What's New on the Bookshelf? May 2016 edition
Hardcover: 400 pages
Publisher: Gestalten (June 15, 2016)
What characteristics and values define a country? Which countries are particularly successful in terms of education, economics, or culture? In this book, Monocle provides a global perspective on the distinct qualities of nations.
Monocle's books with Gestalten have shown you how to build a better life, business, and home. But now Monocle raises the bar: how do you run a great country? They are not talking about might, muscle, or nationalism ―although you need a bit of a swagger every now and then. They are talking about a country that feels like a cohesive community, knows what to value, and goes out into the world to gently get its way with soft power, fine ambassadors, and compelling cultural offerings. At home, this country celebrates good education, well-made institutions, and its own people and their skills.
How to Run a Nation: A Monocle Guide is a thought-provoking primer that informs and inspires. The best ideas don't need to be invented ―they need to be found and copied. Let Monocle be your guide.
The Architecture of Jacques Ferrier
By Alexander Tzonis and Kenneth Powell
Hardcover: 256 pages
Publisher: Thames & Hudsen (April 19, 2016)
Influenced by the critic Rayner Banham, the work of French architect/engineer Jean Prouvé, and his early experience of working with Norman Foster, Jacques Ferrier has developed a highly individual approach to architecture that seeks to harness technology in order to create buildings and urban environments that fully engage with the practical and emotional needs of people. Central to Ferrier's philosophy is the idea of the "Sensual City," which aims to create buildings and cities that engage with the five senses―sound, smell, sight, touch, and taste―that compose human experience.
The Architecture of Jacques Ferrier is a review of this master architect's work to date in Europe and Asia: from the French pavilion designed for the Shanghai World Expo 2010 and the Tabarly Sailing Museum in Brittany; to showcase headquarters for Hachette Livres and Piper-Heidsieck Champagne and the next-generation skyscraper, Hypergreen. The book features introductory texts by world-renowned architectural commentators Alexander Tzonis and Kenneth Powell, and a fascinating and insightful interview with Jacques Ferrier.
New Aging: Live Smarter Now to Live Better Forever
By Matthias Hollwich
Paperback: 240 pages
Publisher: Penguin Books (March 29, 2016)

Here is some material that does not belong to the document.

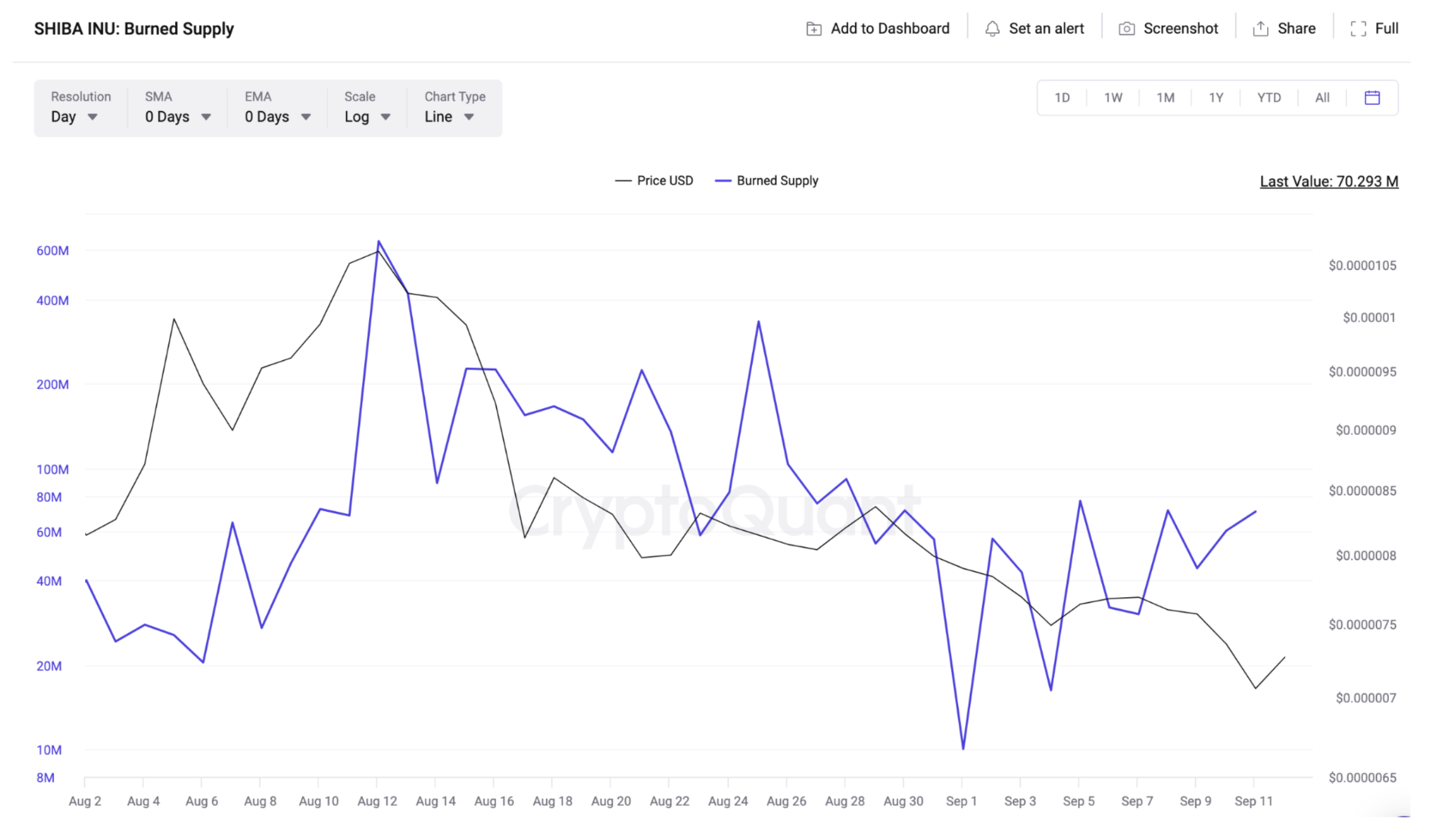Click the Set an alert bell icon

coord(992,29)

New Aging invites us to take everything we associate with aging-the loss of freedom and vitality, the cold and sterile nursing homes, the boredom-and throw it out the window. As an architect, Matthias Hollwich is devoted to finding ways in which we can shape our living spaces and communities to make aging a graceful and fulfilling aspect of our lives. Now he has distilled his research into a collection of simple, visionary principles-brought to life with bright, colorful illustrations-that will inspire you to think creatively about how you can change your habits and environments to suit your evolving needs as you age. With advice ranging from practical design tips for making your home safer and more comfortable to thought-provoking ideas on how we work, relax, and interact with our neighbors, and even how we eat, New Aging will inspire you and your loved ones to live smarter today so you can live better tomorrow.

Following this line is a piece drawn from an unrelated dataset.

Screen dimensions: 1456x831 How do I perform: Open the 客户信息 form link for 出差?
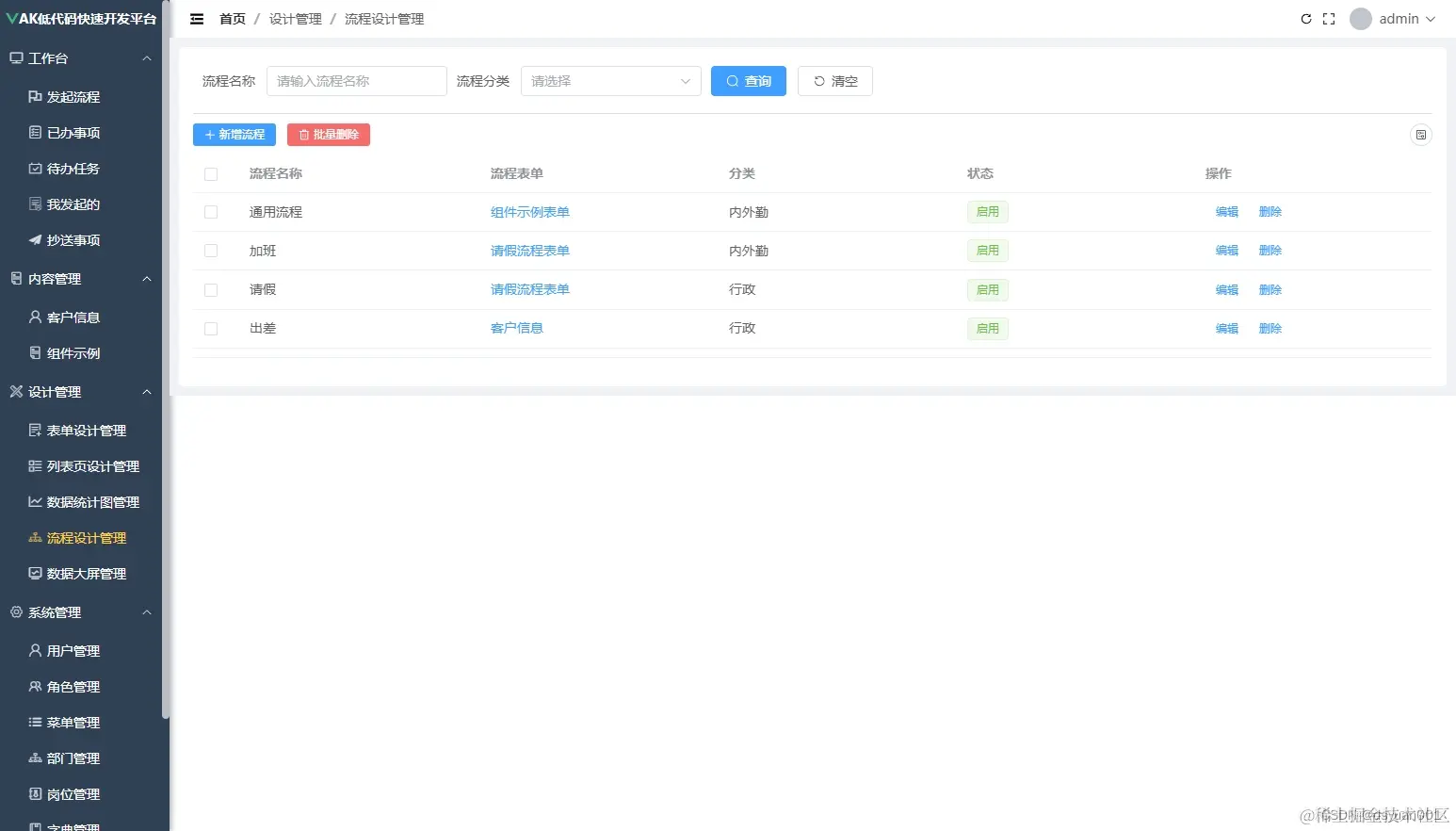(516, 328)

The Architect's Handbook 2
By Domitris Kottas
Hardcover: 240 pages
Publisher: Links Internationals (May 7, 2016)
An architect's head is filled with thousands of details: weights and resistances, sizes and specifications, acoustic protection, properties, and so on.How can a busy professional keep all this information in mind?The Architect's Handbook is an easy-to-use, exhaustive reference book packed with facts: conversion tables, legal standards, technical specs, material properties, rules of thumb and much more; putting all the information at the architect's fingertips, anytime, anyplace.It includes detailed plans, drawings and sketches, and 80 charts full of hardy technical information.
Can a City Be Sustainable?
By The Worldwatch Institute
Paperback: 448 pages
Islands Press (May 10, 2016)
Cities are the world's future. Today, more than half of the global population-3.7 billion people-are urban dwellers, and that number is expected to double by 2050. There is no question that cities are growing; the only debate is over how they will grow. Will we invest in the physical and social infrastructure necessary for livable, equitable, and sustainable cities? In the latest edition of State of the World, the flagship publication of the Worldwatch Institute, experts from around the globe examine the core principles of sustainable urbanism and profile cities that are putting them into practice.
of the World first puts our current moment in context,
tracing cities in the arc of human history. It also examines the
basic structural elements of every city: materials and fuels;
people and economics; and biodiversity. In part two, professionals
working on some of the world's most inventive urban sustainability
projects share their first-hand experience. Success stories come
from places as diverse as Ahmedabad, India; Freiburg, Germany; and
Shanghai, China. In many cases, local people are acting to improve
their cities, even when national efforts are stalled. Parts three
and four examine cross-cutting issues that affect the success of
all cities. Topics range from the nitty-gritty of handling waste
and developing public transportation to civic participation and
navigating dysfunctional government.